On this basis, a plurality of conducting wire 11 being obliquely installed is placed in above-mentioned flexible substrates 10.Above-mentioned a plurality of conducting wire 11
It is electrically connected to form from beginning to end for successively as shown in Figure 3, the secondary coil 102 wound along flexible substrates 10.
It should be noted that flexible substrates 10 can have since the flexible substrates 10 have bent characteristic
State just like unfolded state shown in Fig. 2 and bending state.Wherein, as shown in Figure 3 by the end to end progress of flexible substrates 10
When bending, which is bent into the cylindrical body of hollow form, a plurality of conducting wire being obliquely installed in the flexible substrates 10 at this time
11 can successively head and the tail be electrically connected.Specifically, successively head and the tail electrical connection refers to a plurality of conducting wire 11, since above-mentioned a plurality of conducting wire 11 inclines
Tiltedly setting, therefore when flexible substrates 10 are end to end, the end of first conducting wire 11 (by taking sequence from top to bottom as an example) with
The head end of Article 2 conducting wire 11 is in contact next, 11 end of Article 3 conducting wire is in contact with the head end of Article 4 conducting wire 11,
The connection type and so on of remaining conducting wire 11, so that being electrically connected from beginning to end per adjacent two conducting wires 11.In the case,
Above-mentioned a plurality of end to end conducting wire 11 may be constructed the secondary coil wound along the flexible substrates 10 for being bent into cylindrical shape
102。
It based on this, is electrically connected from beginning to end for the ease of every adjacent two conducting wires 11, it is preferred that above-mentioned a plurality of conducting wire 11 is mutually flat
Row setting, and be uniformly distributed in the flexible substrates 10.

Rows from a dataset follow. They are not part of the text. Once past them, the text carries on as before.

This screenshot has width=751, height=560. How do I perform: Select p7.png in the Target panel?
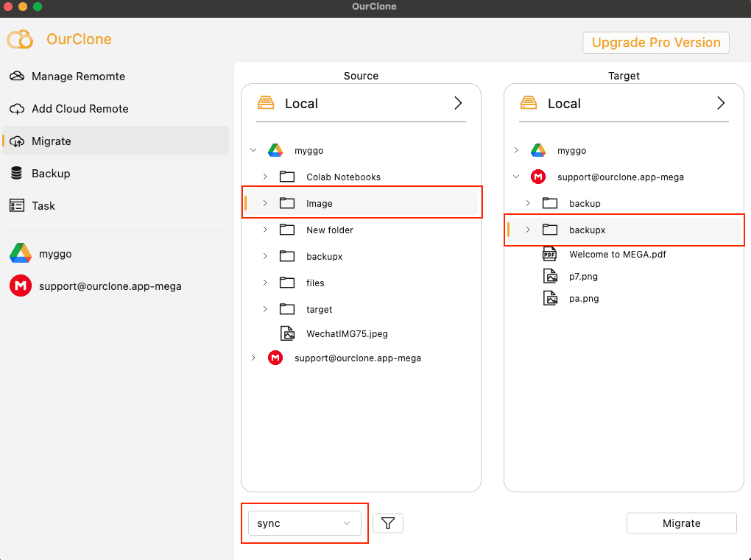pyautogui.click(x=582, y=277)
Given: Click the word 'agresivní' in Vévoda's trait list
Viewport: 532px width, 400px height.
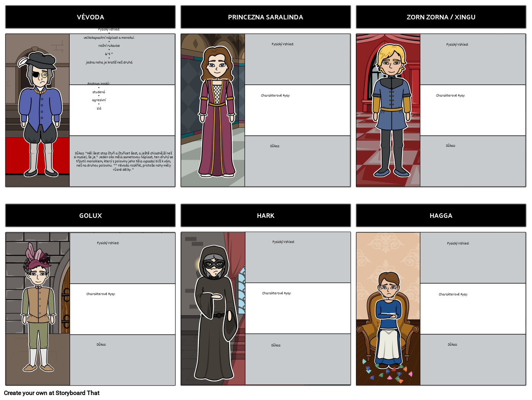Looking at the screenshot, I should pyautogui.click(x=100, y=100).
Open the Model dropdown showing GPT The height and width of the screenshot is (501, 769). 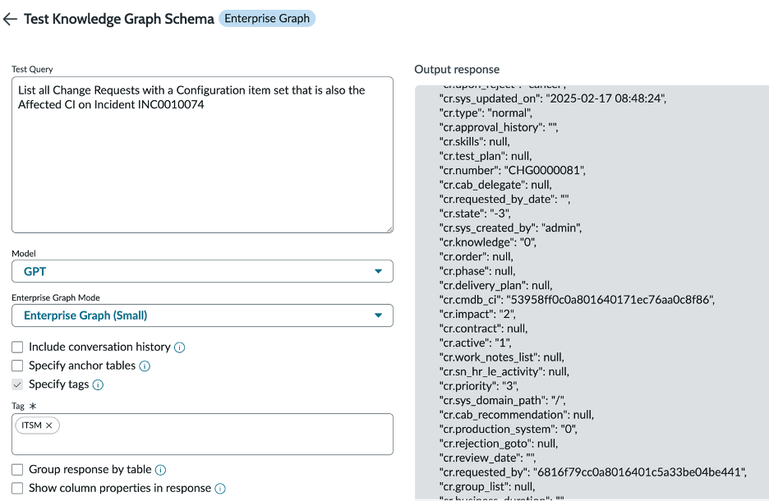tap(202, 271)
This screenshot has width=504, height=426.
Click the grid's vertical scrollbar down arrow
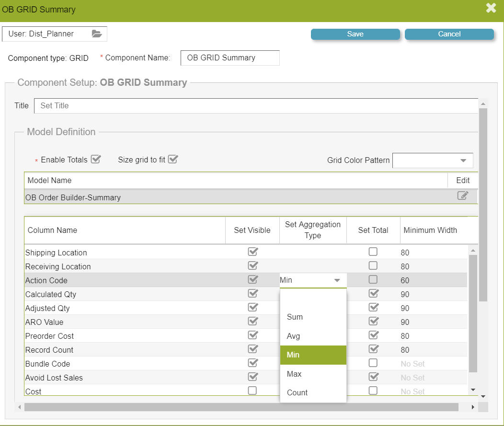(473, 390)
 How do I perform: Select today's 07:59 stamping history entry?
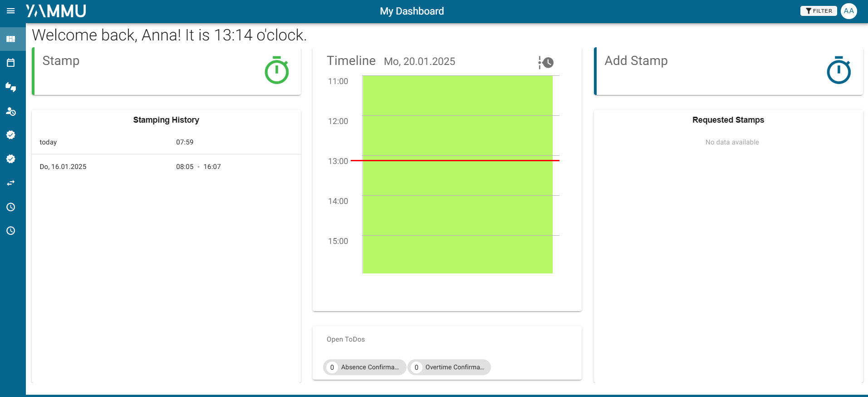click(166, 142)
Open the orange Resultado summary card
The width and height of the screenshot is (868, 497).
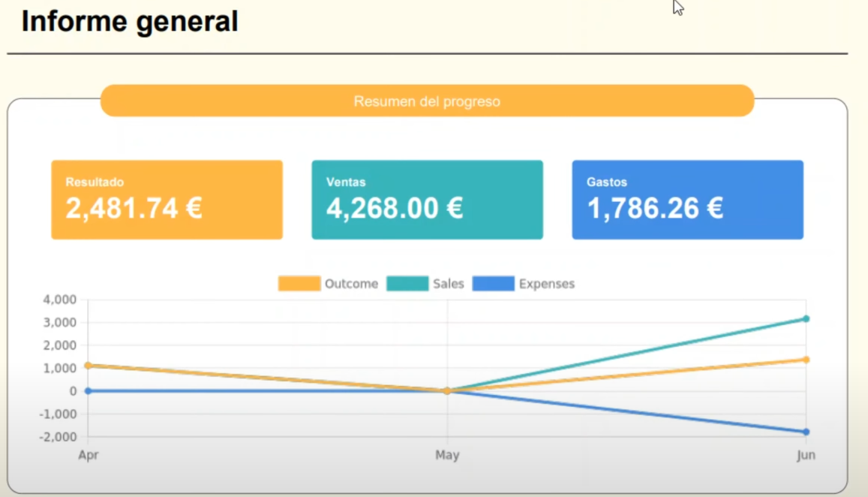coord(167,200)
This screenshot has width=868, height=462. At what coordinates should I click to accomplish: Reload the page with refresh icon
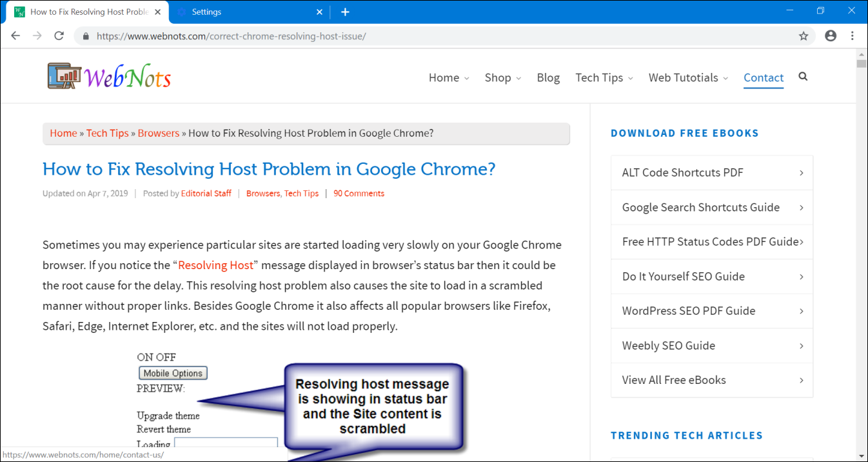click(59, 36)
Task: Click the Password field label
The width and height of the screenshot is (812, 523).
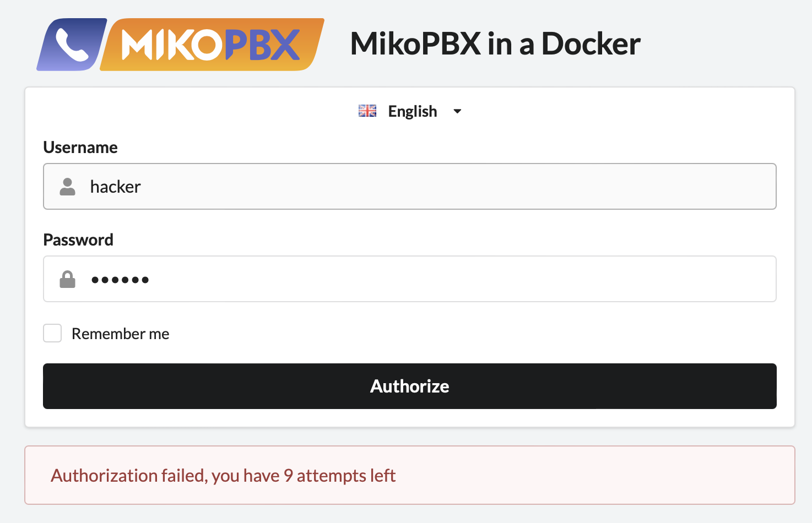Action: (78, 240)
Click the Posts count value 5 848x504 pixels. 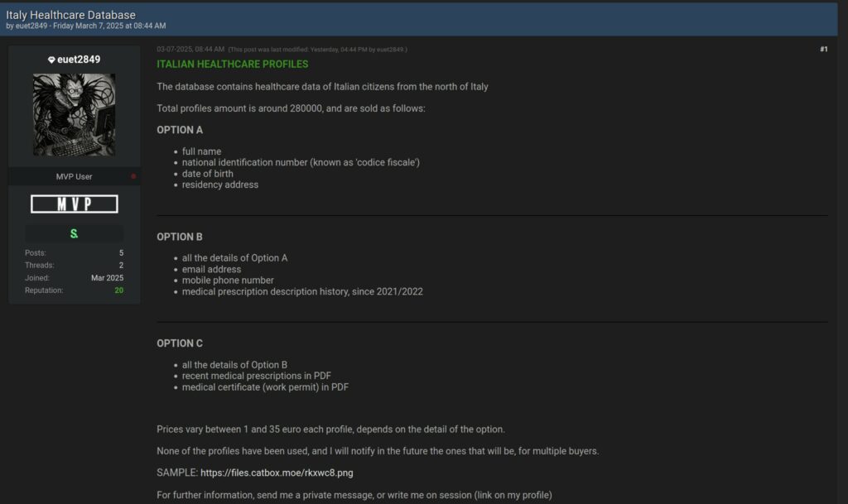[x=121, y=252]
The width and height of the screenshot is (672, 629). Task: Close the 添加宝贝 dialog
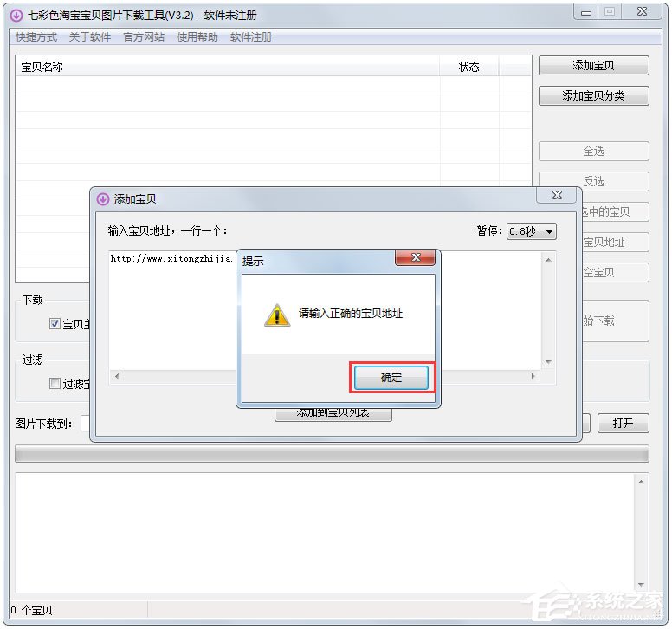pos(557,195)
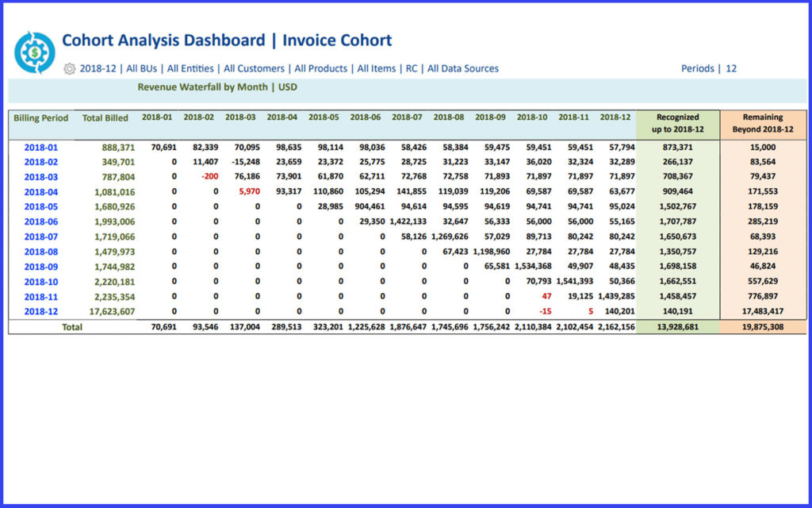The width and height of the screenshot is (812, 508).
Task: Click the Total Billed column header
Action: 105,117
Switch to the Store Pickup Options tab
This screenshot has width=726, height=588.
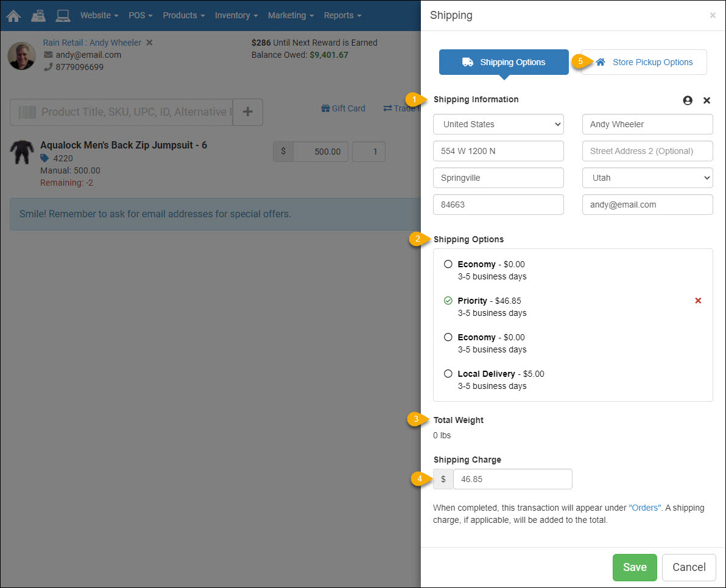[644, 62]
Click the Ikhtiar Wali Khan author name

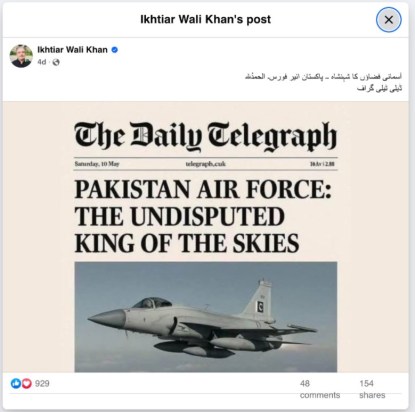point(72,50)
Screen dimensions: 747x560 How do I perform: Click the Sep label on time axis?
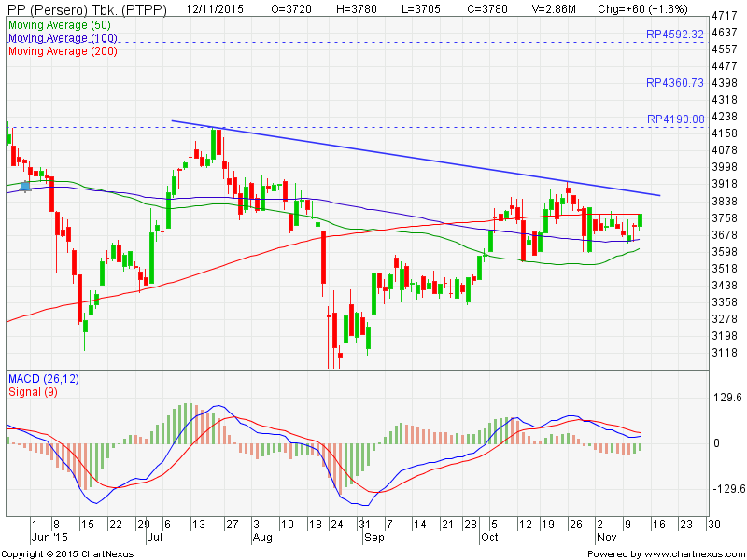pos(374,539)
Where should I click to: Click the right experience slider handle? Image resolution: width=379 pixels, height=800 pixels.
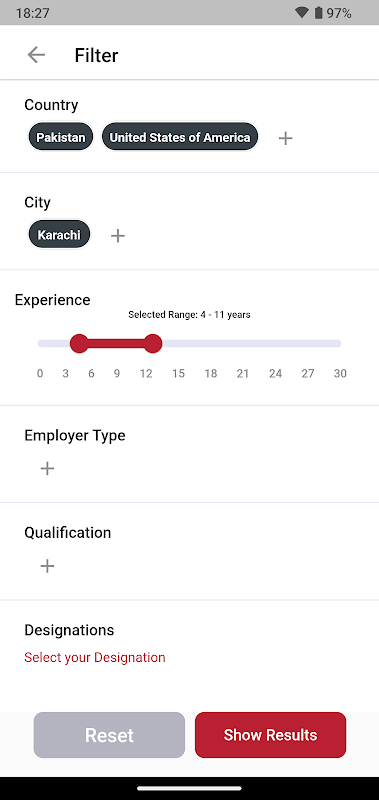click(153, 343)
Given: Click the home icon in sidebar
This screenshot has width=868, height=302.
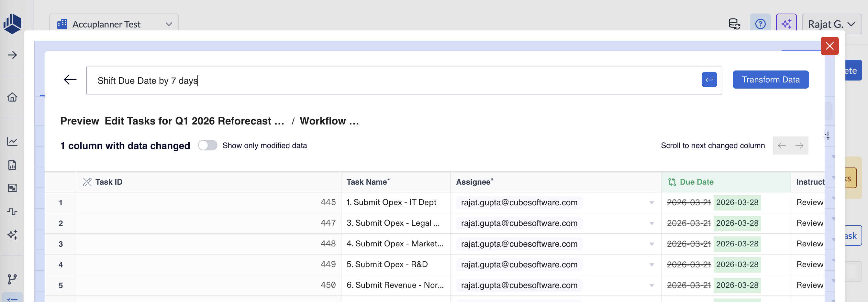Looking at the screenshot, I should click(12, 97).
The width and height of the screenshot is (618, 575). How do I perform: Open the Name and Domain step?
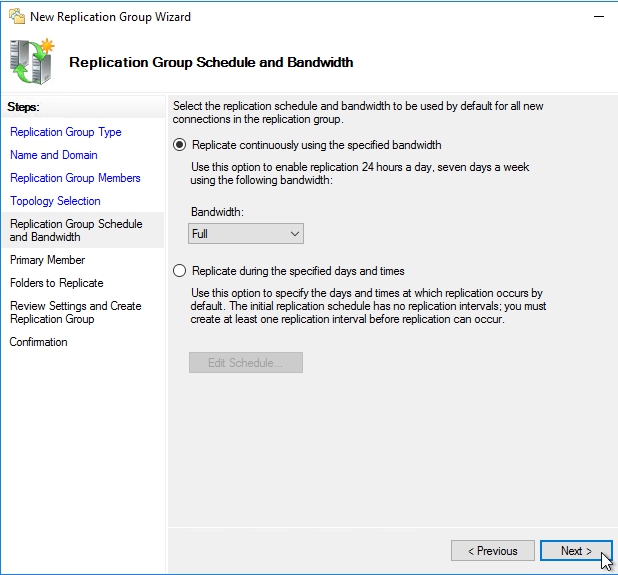(x=54, y=155)
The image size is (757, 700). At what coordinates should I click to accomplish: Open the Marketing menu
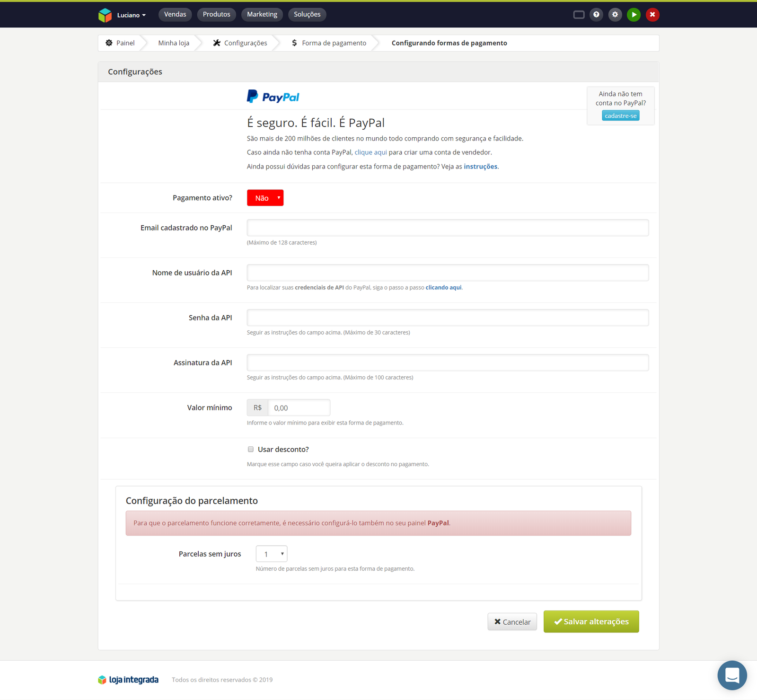click(x=262, y=15)
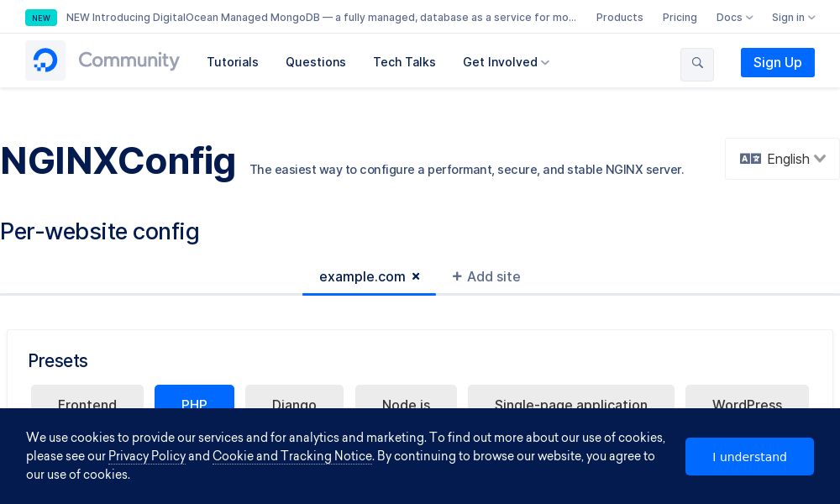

Herein, the directional terminologies such as "up" and "down" are to illustrate the orientation put to determine relative to the flexible substrates in attached drawing
Justice, it should be understood that, these directional terminologies are opposite concepts, they be used for relative to description and clarification, can be with
The variation in the orientation placed according to flexible substrates and correspondingly change.
Wherein, one end of the secondary coil 102 is the head end of first conducting wire 11, and the other end is the last item conducting wire 11
End;Alternatively, one end of the secondary coil 102 is the end of the last item conducting wire 11, the other end is the head of first conducting wire 11
End.One end of above-mentioned secondary coil 102 is connected with the power supply interface (not shown) in flexible substrates 10, and the other end can be with
It is connected with ground terminal or negative pressure end.The electronic device being connected with the power supply interface can be in the driving of secondary coil 102
Under worked or charged.
In addition, the material for constituting above-mentioned conducting wire 11 can be conductive material, such as transparent conductive material, tin indium oxide
(Indium Tin Oxide, ITO) or indium zinc oxide (Indium Zin Oxide, IZO) etc..Or preferred, Ke Yiwei
Metal material of low-resistivity, such as metallic copper, metallic silver etc..
On this basis, above-mentioned conducting wire 11 can be set in the outer surface of flexible substrates 10, or preferred, in order to avoid
Influence of the external environment to 11 electric conductivity of conducting wire, above-mentioned conducting wire 11 can be set inside flexible substrates 10.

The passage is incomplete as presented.